Publish pipeline artifacts

Finally, the build pipeline publishes a current work folder to the artifact location (in this case “Azure Pipelines”). The folder structure of the “Templates-CI” includes the change type (“Added” or “Updated”) in the folder hierarchy.

../2021-08-11-aadops-conditional-access/aadops18.png

In case of using build pipeline for changed policies (“Policies-CI”), the “AAD_CA” repo folder includes the full folder hierarchy (of the original repository) to identify the target environment:

../2021-08-11-aadops-conditional-access/aadops19.png

Push Pipeline: Deployment of CA changes

../2021-08-11-aadops-conditional-access/aadops20.png

Continuous deployment trigger to create release automatically

After the build pipeline has published an artifact (incl. all updated policies or templates), the continuous deployment trigger will be our initial step in the deployment process.

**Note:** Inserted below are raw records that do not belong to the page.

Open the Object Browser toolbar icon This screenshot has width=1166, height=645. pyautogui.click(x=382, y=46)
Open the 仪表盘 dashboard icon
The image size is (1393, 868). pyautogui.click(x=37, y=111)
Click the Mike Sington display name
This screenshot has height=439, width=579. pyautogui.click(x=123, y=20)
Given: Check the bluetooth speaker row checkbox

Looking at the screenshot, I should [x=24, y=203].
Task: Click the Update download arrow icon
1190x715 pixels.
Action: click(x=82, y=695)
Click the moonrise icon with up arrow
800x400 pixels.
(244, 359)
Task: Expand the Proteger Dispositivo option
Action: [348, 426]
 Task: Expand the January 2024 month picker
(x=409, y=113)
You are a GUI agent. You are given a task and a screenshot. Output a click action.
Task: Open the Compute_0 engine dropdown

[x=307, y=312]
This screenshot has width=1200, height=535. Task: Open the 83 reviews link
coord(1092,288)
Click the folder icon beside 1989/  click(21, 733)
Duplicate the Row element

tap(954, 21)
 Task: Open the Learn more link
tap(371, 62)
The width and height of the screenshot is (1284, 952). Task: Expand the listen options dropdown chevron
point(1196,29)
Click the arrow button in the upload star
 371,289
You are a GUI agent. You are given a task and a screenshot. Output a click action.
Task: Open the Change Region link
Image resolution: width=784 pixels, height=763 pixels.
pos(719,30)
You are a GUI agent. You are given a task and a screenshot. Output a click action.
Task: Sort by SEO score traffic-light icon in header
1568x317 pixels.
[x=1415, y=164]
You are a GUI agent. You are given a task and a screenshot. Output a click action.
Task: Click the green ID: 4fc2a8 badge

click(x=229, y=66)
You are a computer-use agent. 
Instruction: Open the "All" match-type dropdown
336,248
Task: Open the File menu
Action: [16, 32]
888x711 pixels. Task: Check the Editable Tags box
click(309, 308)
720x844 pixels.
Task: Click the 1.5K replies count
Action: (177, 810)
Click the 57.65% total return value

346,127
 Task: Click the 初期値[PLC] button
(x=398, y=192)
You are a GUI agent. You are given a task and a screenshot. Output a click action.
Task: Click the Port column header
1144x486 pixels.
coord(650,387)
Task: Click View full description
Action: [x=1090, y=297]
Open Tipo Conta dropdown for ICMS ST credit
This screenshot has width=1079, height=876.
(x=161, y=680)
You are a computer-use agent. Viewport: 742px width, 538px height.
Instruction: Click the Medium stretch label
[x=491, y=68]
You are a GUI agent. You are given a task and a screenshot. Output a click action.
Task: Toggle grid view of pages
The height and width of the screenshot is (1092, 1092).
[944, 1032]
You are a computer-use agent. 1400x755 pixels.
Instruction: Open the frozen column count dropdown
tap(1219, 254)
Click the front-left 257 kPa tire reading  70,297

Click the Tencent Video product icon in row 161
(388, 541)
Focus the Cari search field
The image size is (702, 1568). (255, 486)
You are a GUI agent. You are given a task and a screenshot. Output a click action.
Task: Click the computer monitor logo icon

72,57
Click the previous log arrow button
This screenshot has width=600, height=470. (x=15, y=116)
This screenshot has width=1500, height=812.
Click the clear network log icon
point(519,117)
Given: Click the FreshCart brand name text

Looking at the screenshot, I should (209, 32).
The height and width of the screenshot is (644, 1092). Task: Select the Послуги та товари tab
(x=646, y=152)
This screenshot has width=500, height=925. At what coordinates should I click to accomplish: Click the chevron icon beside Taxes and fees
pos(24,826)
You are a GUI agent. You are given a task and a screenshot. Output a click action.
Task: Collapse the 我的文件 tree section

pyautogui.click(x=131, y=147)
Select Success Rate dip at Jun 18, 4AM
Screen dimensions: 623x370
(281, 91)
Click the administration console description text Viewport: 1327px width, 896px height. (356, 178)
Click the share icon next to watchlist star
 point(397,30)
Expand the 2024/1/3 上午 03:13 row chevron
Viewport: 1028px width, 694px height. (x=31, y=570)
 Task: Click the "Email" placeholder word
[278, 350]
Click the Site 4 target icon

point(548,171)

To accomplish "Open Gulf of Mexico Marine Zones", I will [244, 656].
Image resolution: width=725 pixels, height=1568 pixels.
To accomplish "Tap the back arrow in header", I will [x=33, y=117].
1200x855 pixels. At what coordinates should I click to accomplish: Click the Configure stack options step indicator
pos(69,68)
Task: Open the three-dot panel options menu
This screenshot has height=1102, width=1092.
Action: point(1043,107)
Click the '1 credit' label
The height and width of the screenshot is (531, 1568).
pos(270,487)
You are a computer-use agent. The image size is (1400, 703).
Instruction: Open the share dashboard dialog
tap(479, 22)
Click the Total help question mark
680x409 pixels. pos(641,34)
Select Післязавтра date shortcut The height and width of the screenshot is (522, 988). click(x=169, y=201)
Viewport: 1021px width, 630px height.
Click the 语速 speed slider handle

Filtering of build branch and tags are part of the artifacts trigger in the “Templates-Push” pipeline:

../2021-08-11-aadops-conditional-access/aadops21.png

Filtering of the target environment will set to the stage-level in the “Policies-Push” pipeline:

../2021-08-11-aadops-conditional-access/aadops22.png

Side Note: Deletion process was not implemented during my PoC. In my opinion there are many dependencies to consider if you like to remove template deployments of a CA policy (e.g. missing GUIDs in template files, used exclusion groups, extended approval checks?). At that time, I’ve decided to reduce the scope on added and updated policies.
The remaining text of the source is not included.